Public benefit not a static concept
31. The legal concept of charity, including the concept of public benefit in charity law, is not static. Charity law is not “frozen at some time in the past”; “it must be remembered that the concept of what is and is not for the public benefit (as seen by society generally, and as reflected in judicial recognition of the views of society) changes over time. As we will see, changing social perceptions have, in the past, resulted in changes in what is seen as for the benefit of society and, accordingly, of what is properly to be accorded
charitable status.”12 A purpose which was formerly recognised as being for the public benefit may cease to be recognised as such, and purposes which were not formerly recognised as being for the public benefit may be recognised as such. Thus in National Anti-vivisection Society v IRC Lord Simonds said: “If to-day a testator made a bequest for the relief of the poor and required that it should be carried out in one way only and the court was satisfied by evidence that that way was injurious to the community,
I should say that it was not a charitable gift, though three hundred years ago the court might upon different evidence or in the absence of any evidence have come to a different conclusion.”
. . .
The two aspects of public benefit
39. In the modern law, the concept of public benefit as integral to a charitable purpose is regarded as having two principal aspects, namely that, for a purpose to be charitable:
a. it must be beneficial, and any detriment or harm that results from the purpose must not outweigh the benefit (‘the benefit aspect’); and
b. it must benefit the public in general, or a sufficient section of the public (‘the public aspect’).

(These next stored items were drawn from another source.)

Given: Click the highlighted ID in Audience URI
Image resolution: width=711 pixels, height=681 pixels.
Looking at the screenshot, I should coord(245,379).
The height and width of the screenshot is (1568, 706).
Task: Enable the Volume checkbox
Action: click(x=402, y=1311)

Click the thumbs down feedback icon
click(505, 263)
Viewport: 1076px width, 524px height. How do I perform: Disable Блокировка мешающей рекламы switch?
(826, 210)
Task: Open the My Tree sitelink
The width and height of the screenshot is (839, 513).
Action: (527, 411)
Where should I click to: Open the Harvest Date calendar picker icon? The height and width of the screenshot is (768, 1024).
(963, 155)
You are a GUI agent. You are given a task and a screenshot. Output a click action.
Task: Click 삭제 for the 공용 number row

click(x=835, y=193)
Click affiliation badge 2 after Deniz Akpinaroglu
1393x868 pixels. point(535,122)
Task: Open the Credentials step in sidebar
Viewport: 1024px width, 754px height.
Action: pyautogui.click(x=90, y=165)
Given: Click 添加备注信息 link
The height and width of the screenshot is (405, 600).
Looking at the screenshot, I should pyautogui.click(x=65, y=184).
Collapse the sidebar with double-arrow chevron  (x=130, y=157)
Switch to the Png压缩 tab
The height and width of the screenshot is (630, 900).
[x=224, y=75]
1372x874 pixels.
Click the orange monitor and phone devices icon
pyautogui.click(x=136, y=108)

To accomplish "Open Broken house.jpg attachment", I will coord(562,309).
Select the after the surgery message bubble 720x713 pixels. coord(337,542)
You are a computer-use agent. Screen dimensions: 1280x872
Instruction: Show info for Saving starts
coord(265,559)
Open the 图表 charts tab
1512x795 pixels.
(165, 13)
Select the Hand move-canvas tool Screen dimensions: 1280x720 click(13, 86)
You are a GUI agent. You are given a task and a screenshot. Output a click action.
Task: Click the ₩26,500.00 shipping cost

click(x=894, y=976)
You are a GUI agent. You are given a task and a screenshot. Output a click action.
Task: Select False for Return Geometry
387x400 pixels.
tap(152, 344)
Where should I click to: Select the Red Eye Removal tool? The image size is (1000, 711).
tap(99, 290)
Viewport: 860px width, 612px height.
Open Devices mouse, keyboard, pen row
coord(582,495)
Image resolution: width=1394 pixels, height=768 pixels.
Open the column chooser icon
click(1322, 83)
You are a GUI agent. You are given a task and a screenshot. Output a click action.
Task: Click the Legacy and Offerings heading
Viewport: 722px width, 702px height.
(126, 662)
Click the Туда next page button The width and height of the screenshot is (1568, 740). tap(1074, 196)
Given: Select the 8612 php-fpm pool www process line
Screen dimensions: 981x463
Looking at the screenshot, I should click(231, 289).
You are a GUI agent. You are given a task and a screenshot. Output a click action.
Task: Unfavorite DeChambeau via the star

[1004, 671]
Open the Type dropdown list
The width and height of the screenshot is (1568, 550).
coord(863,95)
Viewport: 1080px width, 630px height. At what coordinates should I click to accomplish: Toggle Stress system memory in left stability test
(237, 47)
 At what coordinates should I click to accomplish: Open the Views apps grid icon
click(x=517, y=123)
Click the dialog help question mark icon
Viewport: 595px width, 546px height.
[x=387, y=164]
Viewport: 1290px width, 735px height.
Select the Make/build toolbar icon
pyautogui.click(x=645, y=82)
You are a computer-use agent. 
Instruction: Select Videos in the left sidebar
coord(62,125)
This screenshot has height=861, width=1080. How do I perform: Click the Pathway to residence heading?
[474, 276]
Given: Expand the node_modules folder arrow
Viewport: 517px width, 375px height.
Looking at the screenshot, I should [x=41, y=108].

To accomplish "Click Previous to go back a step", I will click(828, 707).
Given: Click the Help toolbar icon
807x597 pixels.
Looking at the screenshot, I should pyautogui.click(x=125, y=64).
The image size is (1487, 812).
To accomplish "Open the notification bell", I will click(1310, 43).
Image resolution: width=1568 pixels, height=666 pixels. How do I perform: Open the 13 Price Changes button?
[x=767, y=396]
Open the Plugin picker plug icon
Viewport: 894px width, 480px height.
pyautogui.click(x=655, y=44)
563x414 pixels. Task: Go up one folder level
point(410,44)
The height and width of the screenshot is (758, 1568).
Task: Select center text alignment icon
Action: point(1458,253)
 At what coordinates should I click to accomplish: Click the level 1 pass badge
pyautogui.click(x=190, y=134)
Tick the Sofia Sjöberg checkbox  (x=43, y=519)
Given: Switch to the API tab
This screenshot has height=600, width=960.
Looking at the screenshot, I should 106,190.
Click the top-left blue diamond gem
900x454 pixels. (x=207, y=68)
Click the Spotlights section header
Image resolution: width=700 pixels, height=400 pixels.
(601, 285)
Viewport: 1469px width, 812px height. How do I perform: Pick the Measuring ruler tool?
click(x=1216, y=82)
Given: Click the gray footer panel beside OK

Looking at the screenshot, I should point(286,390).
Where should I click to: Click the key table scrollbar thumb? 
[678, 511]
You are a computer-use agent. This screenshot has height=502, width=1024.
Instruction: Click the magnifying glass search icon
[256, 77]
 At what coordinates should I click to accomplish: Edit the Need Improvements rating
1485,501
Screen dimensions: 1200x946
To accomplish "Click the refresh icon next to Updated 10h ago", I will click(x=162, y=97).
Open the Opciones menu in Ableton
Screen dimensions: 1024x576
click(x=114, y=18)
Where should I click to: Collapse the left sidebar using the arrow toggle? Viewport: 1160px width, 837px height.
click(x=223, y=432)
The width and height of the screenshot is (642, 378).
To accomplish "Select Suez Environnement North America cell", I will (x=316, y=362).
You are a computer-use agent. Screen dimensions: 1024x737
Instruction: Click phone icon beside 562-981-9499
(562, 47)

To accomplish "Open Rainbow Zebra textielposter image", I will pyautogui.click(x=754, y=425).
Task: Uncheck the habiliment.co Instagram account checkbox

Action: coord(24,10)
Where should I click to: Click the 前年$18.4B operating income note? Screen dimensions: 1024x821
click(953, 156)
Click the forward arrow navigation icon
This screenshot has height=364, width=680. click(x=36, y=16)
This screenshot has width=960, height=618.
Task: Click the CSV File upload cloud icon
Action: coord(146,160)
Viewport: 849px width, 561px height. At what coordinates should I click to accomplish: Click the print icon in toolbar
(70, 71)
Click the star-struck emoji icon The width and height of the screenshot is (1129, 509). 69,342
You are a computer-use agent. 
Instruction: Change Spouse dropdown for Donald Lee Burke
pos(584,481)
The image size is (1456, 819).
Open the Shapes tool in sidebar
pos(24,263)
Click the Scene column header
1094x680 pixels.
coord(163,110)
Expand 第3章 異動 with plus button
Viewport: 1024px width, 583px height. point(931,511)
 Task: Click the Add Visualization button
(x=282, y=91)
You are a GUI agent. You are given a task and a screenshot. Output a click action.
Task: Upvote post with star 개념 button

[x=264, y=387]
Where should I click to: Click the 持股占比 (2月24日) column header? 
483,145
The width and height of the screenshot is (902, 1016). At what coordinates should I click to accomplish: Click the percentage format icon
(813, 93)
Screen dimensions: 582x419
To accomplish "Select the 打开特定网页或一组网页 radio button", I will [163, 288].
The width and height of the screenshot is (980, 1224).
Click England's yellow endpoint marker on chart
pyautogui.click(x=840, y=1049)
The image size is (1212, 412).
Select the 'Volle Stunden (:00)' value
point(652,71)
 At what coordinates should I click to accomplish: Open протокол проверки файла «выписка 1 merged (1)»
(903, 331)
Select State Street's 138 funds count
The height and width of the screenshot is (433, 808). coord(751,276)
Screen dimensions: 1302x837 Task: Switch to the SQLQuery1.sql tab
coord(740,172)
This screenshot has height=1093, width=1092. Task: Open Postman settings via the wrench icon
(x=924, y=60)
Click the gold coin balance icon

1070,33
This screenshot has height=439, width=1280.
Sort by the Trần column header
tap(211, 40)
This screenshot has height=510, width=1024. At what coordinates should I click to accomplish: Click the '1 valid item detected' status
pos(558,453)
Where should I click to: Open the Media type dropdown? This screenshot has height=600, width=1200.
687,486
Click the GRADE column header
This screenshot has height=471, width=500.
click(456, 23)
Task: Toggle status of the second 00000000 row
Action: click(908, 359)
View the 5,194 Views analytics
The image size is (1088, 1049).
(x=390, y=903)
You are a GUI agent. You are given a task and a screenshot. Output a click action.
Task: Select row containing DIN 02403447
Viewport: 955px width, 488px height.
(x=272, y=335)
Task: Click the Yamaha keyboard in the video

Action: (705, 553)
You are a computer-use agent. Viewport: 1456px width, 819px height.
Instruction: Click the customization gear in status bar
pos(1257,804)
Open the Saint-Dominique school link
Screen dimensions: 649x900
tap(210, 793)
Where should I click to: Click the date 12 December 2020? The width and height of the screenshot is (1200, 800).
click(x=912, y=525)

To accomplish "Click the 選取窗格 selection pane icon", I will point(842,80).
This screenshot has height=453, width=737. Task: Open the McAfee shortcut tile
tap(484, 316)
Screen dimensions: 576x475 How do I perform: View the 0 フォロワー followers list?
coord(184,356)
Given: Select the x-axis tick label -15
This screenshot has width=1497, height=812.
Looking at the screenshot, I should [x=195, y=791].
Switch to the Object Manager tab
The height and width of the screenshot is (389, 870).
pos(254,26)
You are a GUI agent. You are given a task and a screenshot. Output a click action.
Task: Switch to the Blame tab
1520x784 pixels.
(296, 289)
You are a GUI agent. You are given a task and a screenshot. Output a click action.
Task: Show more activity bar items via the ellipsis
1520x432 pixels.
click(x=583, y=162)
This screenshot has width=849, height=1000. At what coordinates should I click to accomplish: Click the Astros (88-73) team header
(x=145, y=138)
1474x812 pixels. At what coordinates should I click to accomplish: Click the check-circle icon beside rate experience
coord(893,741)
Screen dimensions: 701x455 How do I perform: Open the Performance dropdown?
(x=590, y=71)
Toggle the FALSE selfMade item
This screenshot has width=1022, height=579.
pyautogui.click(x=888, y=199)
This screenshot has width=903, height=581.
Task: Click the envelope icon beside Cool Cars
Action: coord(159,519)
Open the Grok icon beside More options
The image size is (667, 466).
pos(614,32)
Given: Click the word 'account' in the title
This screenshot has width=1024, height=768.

40. In addition, a charitable purpose may only benefit individuals or other legal entities to an extent that is no more than incidental to the furtherance of the charitable purpose. This principle can be regarded as part of one or other of the two aspects described above or as a separate requirement. The Commission’s public benefit guidance deals with it as part of the second aspect.
The entire paper is about 20 pages but its paragraph 40, I think, that might trip up the folks at Panera Cares, about which we blogged a last week.